## What you will do
Beginning with the line that holds "The image size", write out each line exactly as it stands until the end of the data, and include no pictures.

Stored data
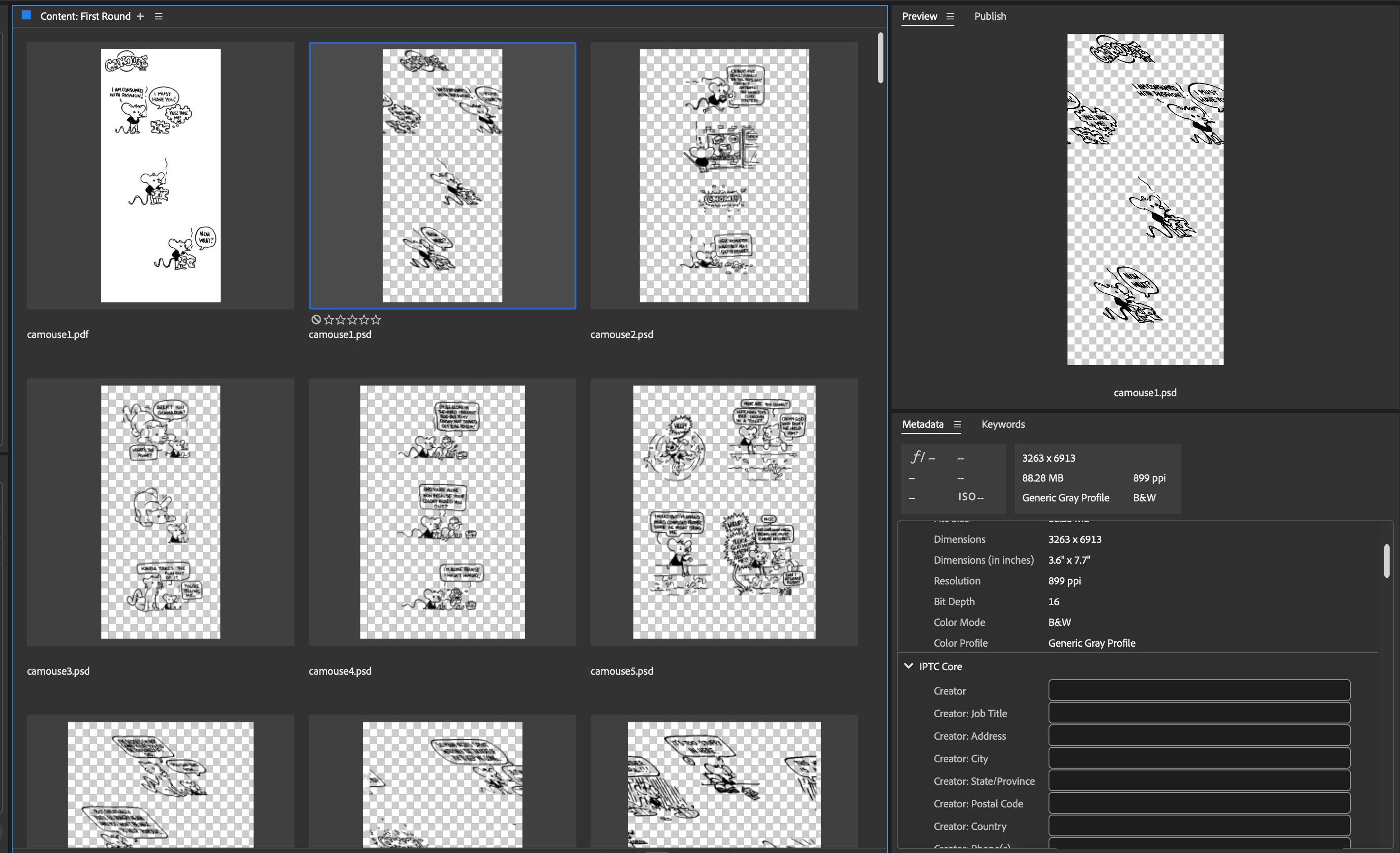Click the Creator: City field

(1199, 758)
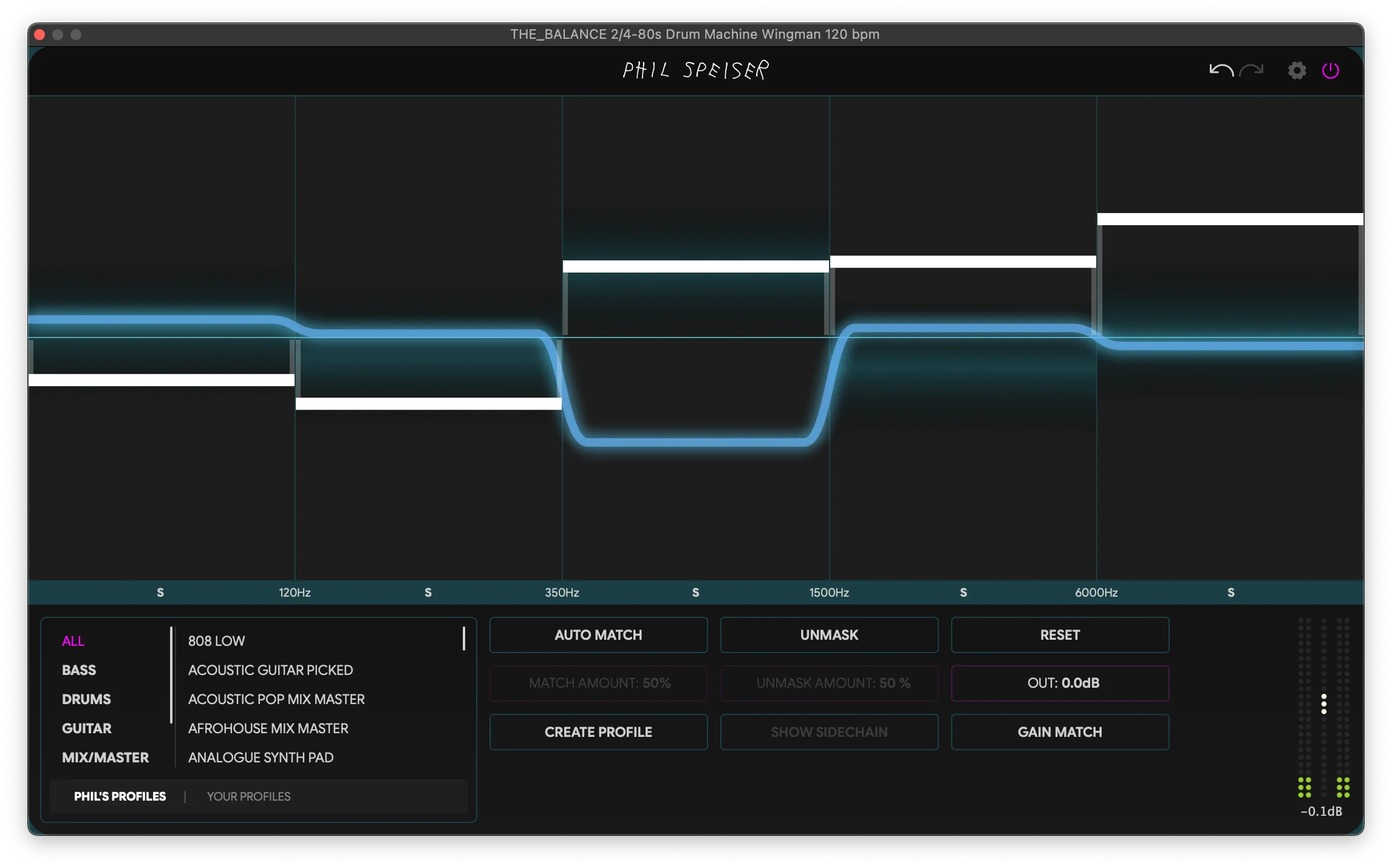This screenshot has height=868, width=1392.
Task: Solo the 350-1500Hz band
Action: 695,592
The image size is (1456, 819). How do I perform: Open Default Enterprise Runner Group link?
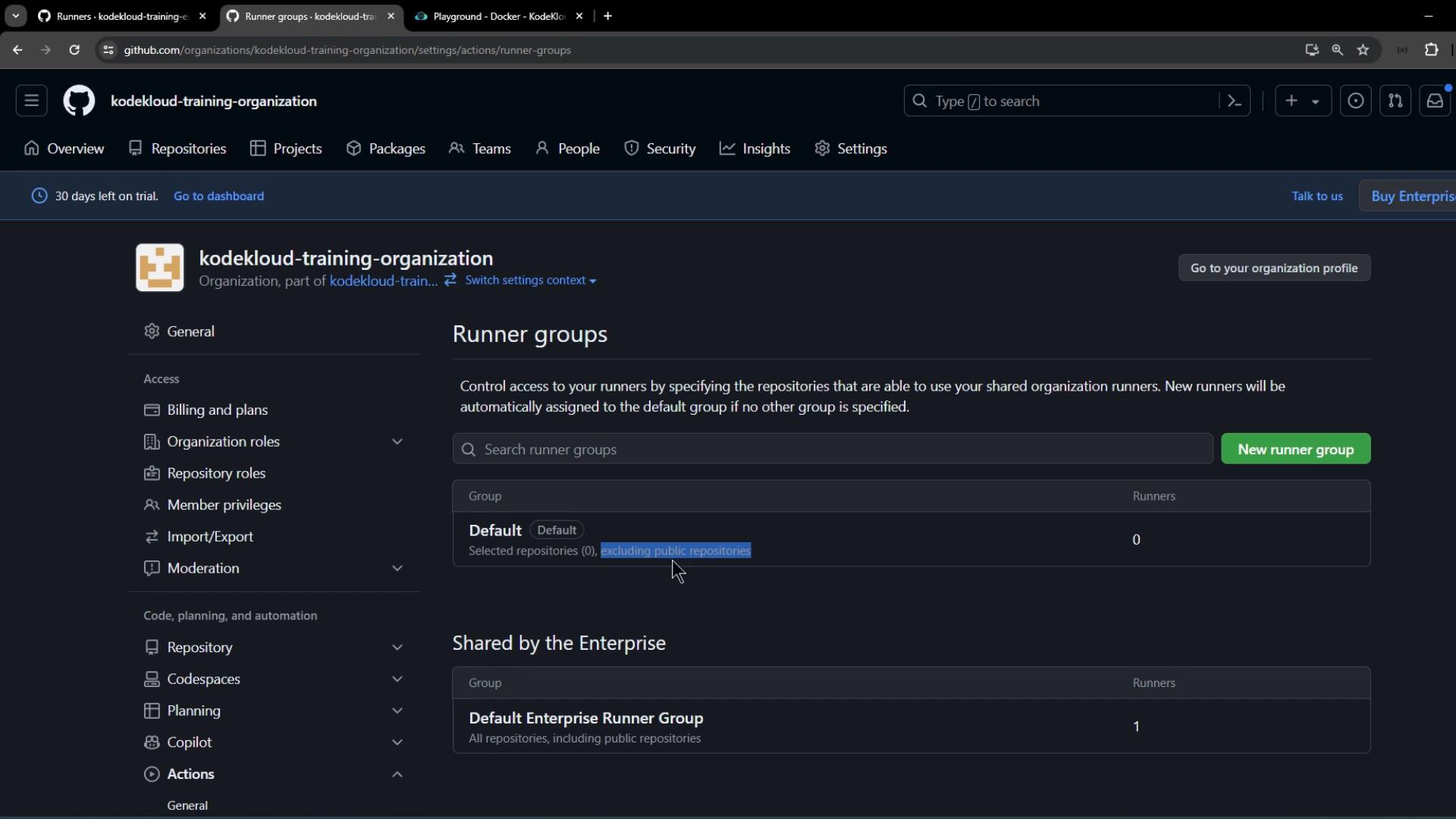click(585, 718)

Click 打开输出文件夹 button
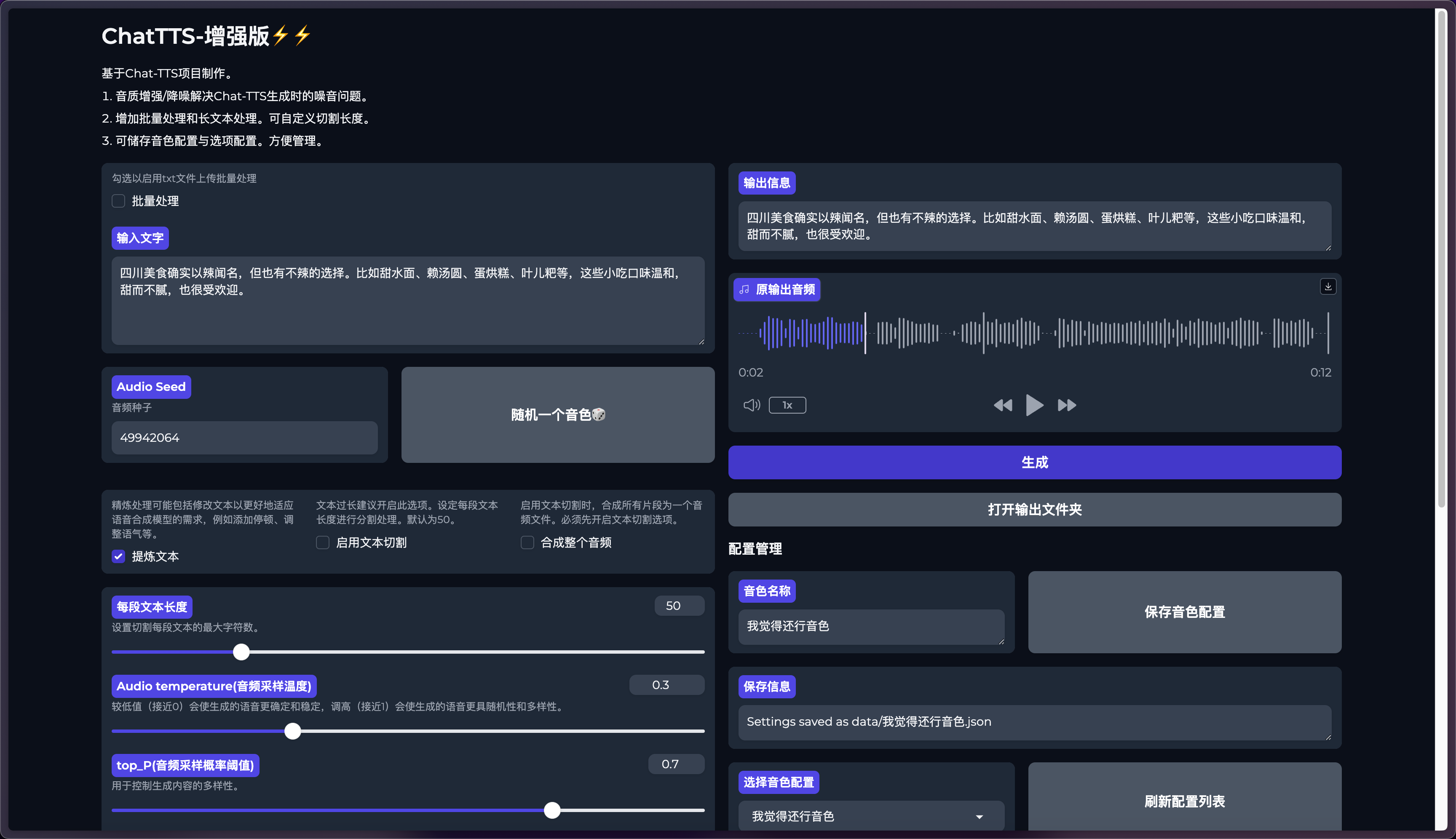1034,509
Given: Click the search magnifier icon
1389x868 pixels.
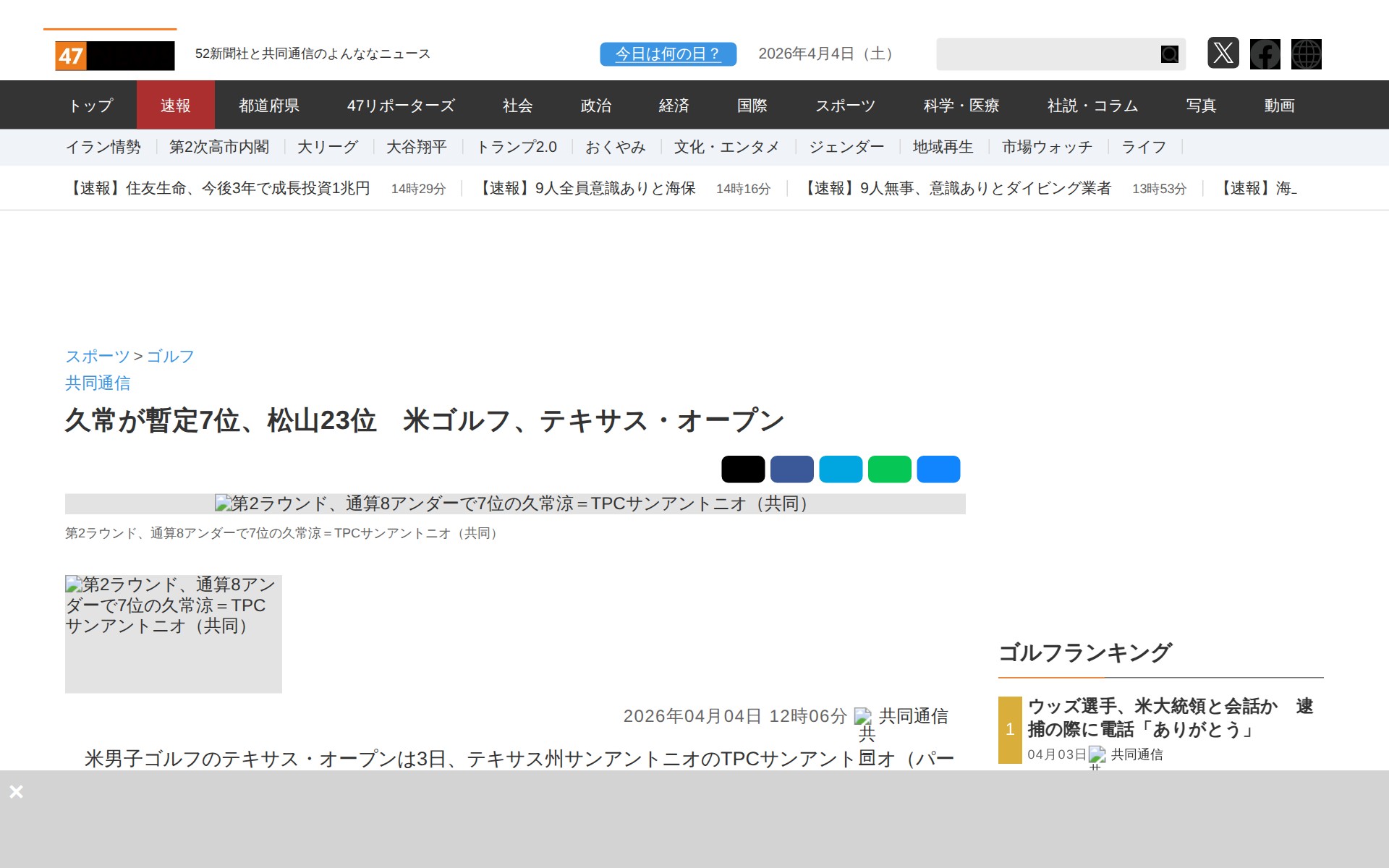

## Answer box
The image size is (1456, 819). How do I perform: Open Default Enterprise Runner Group link?
click(585, 718)

Click 打开输出文件夹 button
1034,509
Given: Click the search magnifier icon
1389x868 pixels.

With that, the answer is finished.